◆ Exercise prompt: Only one span of the listing below is wanted: the lines from the one with "You are a computer-use" through the one with "Instruction: Click the", reproduced exactly, both ends kept.

◆ Supplied material:

::::

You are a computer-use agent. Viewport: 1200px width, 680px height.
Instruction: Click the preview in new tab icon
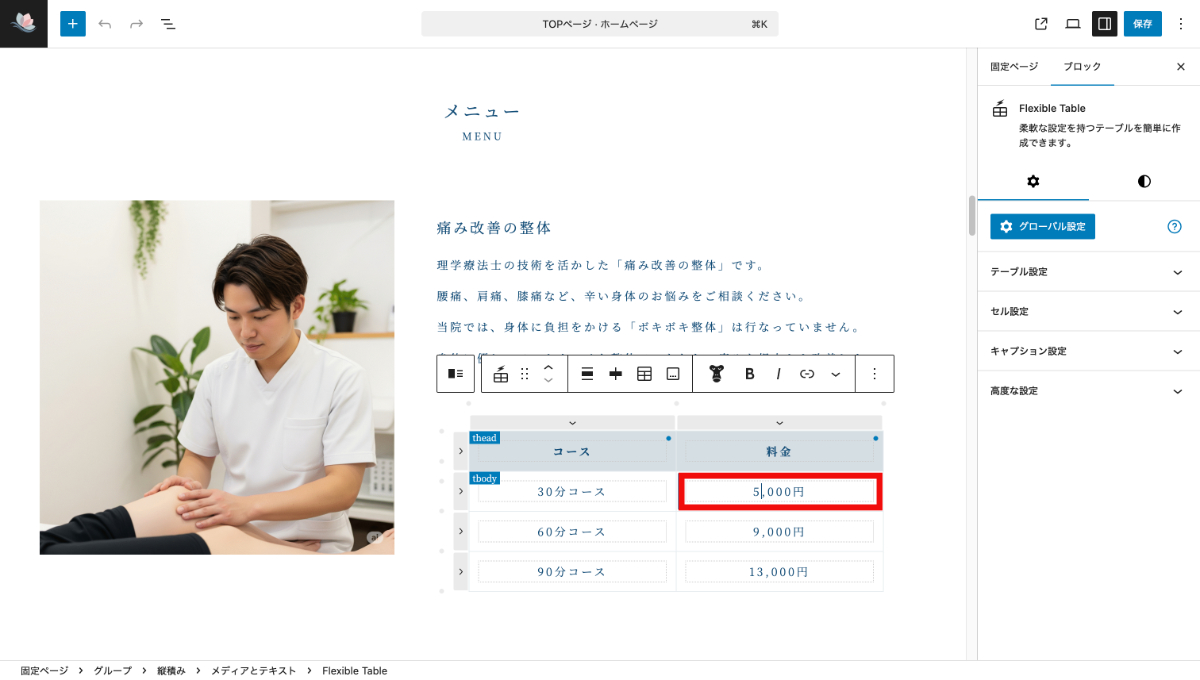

::::

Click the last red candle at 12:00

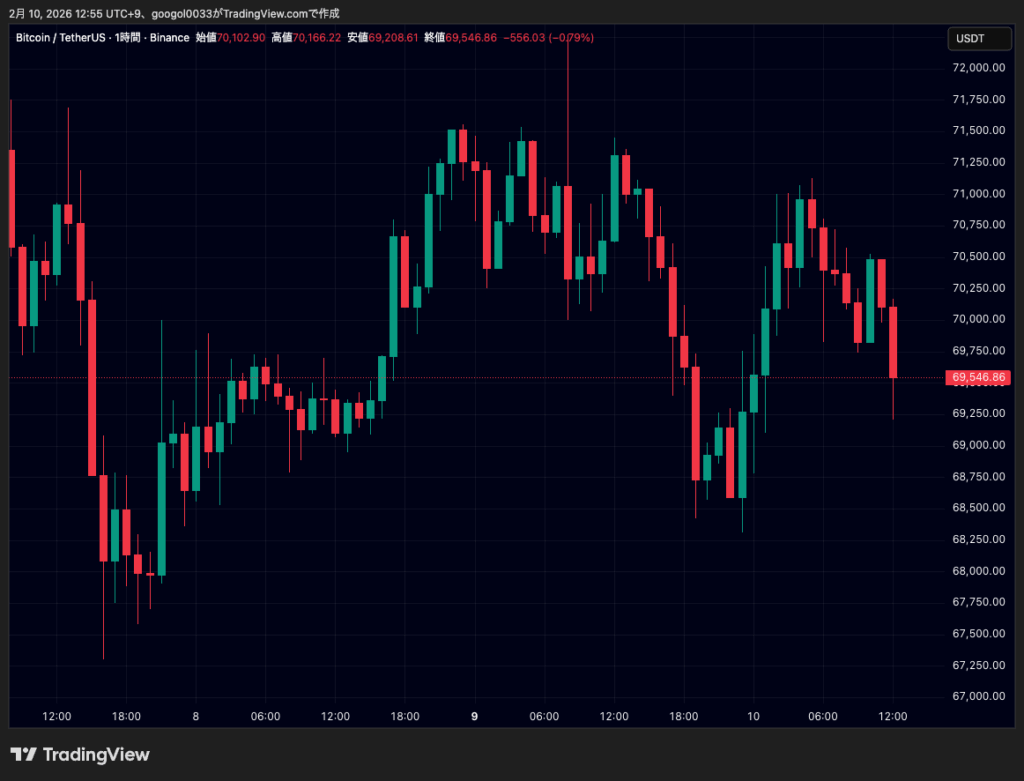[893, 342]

::::

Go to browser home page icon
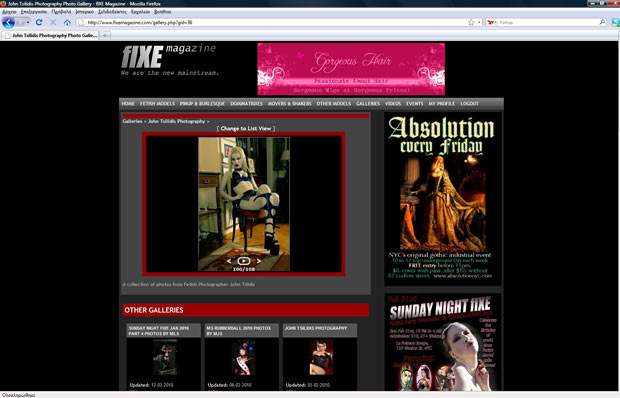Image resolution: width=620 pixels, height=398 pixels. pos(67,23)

::::

◆ Response below:
You are a computer-use agent. Viewport: 1200px width, 680px height.
Instruction: Click the preview in new tab icon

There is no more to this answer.